抜粋記事:

========================================

2015年10月4日日曜日

凱旋門賞 2015 敗因分析・回顧:トレヴの敗因は?デットーリマジック+3連覇の重圧で仕掛けが遅かった

2015 凱旋門賞(GI) ロンシャン芝2400m良
トレヴの敗因分析

2:27.23 88.78-24.19-11.95-10.76-11.55

1400:1:28.78
1800:1:52.97
2000:2:04.92
2200:2:15.68
2400:2:27.23


 3連覇を期待されながらも伸び悩んで4着に終わった凱旋門賞2連勝のトレヴ。敗因を分析していく。


 4着トレヴはやや出負けしていい位置は取れずに中団馬群の中でマークを受ける立場。これを最序盤の段階で嫌ってやや強引に捌いて外に持ち出し3角前に前を向く形になった。3角の段階では中団を意識する後方列という位置取りでポイントの下りに入っていく。ここで外からどうしてもかかり気味になって鞍上ジャルネが何とか前の馬を壁にしながら我慢をしていくという競馬。それでも折り合いに苦労しながら仕掛けることができず。フォルスストレートでもまだ大きくペースが上がらないまま口を割りつつ直線を向く。序盤で中団から外々伸びを見せて一瞬の脚を一気に天下。しかし最速地点でいつもの切れがない。そのままL1までなだれ込むだけで3着争い僅差まで持ち込むも4着となった。


 自分のイメージとは少し違う形の競馬での敗戦だったが、日本で凱旋門賞を狙う陣営は今日のトレヴの競馬とフランキー・デットーリ&ゴールデンホーンの競馬をしっかりとみておくべきだと思う。凄く良い教材になった。


 トレヴは最初の凱旋門賞時に猛烈に突き抜けられたのは斤量の恩恵が大きい。ラップ推移的にも今回に近いL2最速が明確なトップスピード戦で動いていったフォルスの段階ではまだ緩い流れだった。今年はなぜ伸びなかったのかは斤量の恩恵もあるのだが、フォルスで押し上げていった1年目と今回は直線までずっと我慢しっぱなしになったということが響いているだろうと思う。前を向いてフランキーが出し抜きの競馬を明らかに狙っているんだが、緩い地点で押し上げられずに直線の最速地点で仕掛けが遅くなったことで前の馬、ゴールデンホーンなんかもトップスピードに上手く乗せる競馬になったと。これが非常に痛かった。トレヴの場合は本当に凄いのは一瞬、加速してトップスピードに持って行くまで。このレベルの馬を相手に置きに行ってしまうとトレヴも苦しいということがまず一つ。

========================================

提供情報:
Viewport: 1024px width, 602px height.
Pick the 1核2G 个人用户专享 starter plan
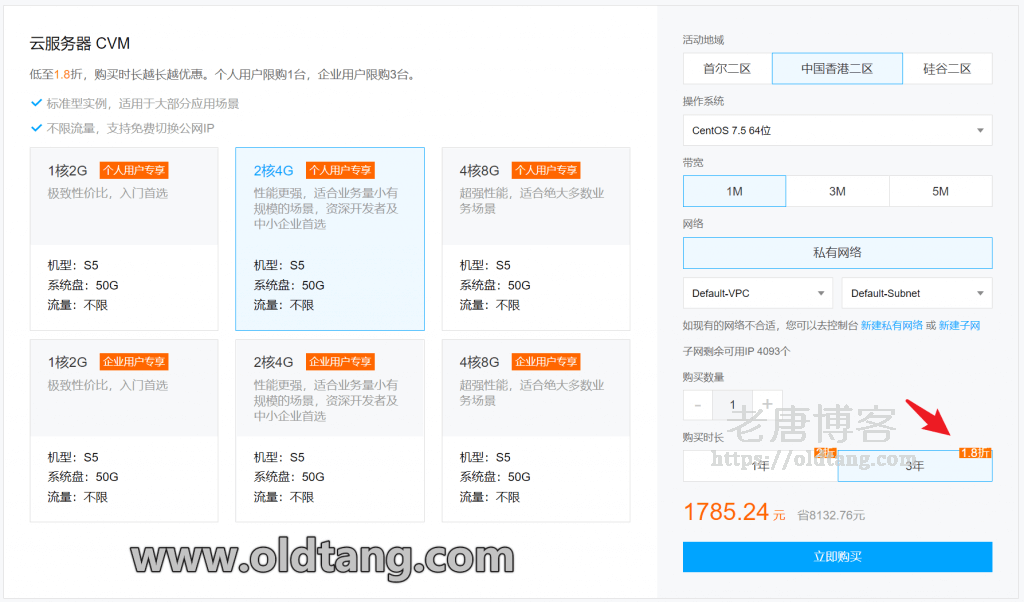(124, 238)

========================================

取り組む内容:
a) 凱旋門賞の回顧記事について答えてください。
(i) 2400m地点の通過タイムは?
(ii) トレヴは何着に終わったか?
(iii) トレヴの鞍上は誰だったか?
b) 凱旋門賞の回顧記事を、最後の文の後から書き進めてください。
この一覧は凱旋門賞の回顧記事とは関係がありません。

解答:
a)
(i) 2:27.23
(ii) 4着
(iii) ジャルネ

b)
 このレースをラップ的に見た時に注目すべきはL3の遅さでフォルスから直線入りの段階でも11.95と非情に遅い。究極のギアチェンジ戦になっているが、もう出し抜く意識で乗っていたフランキーに対して外から差を詰めながら直線半ばで最速10.7というような速いラップを流石にトレヴも詰めるのは難しい。最後まで踏ん張って伸びてきた辺りは調子の良さもあったかもしれないが、結局あの位置で外でいつでも動けると満足して置きに行く仕掛けになった。もちろん超絶に高いレベルの話だが、トレヴにとって本当にいい脚は一瞬、昨年もかなり嵌ってポケットからラビットがよけて出し抜く形なので実質先頭列で一気に出し抜いたからそのギアチェンジが強烈に見えた。後ろからで前が仕掛けていく流れの中で我慢しながら徐々にという競馬になってしまうと、エンジン点火は速くても究極の10.7のトップスピード面に前が乗ってしまっている段階ではギアチェンジ面ではなく純粋にトップスピードの質勝負になっちゃうからね。





 まあジャルネがどうこうっていうよりも、やっぱり昨年みたいに気楽な立場で挑めたならともかく、マークされて明らかにラビットのシャアに対してニューベイやゴールデンホーンが策を講じてしっかりと対応できた中結局中団で我慢する競馬になってしまって勝てるほど甘くないということかな。ラップ的にはこの馬向きになってはいるけど、緩い地点で初年度の様に動けていたら違ったと思うんだけどね。まあ安全策で馬群の中から捌いて外に出してエキサイト気味、そこから3角の下りでやっぱり掛かり気味、こうなっちゃうと仕掛けの意識を持つ余裕がなくなってくるという感じはあるかな。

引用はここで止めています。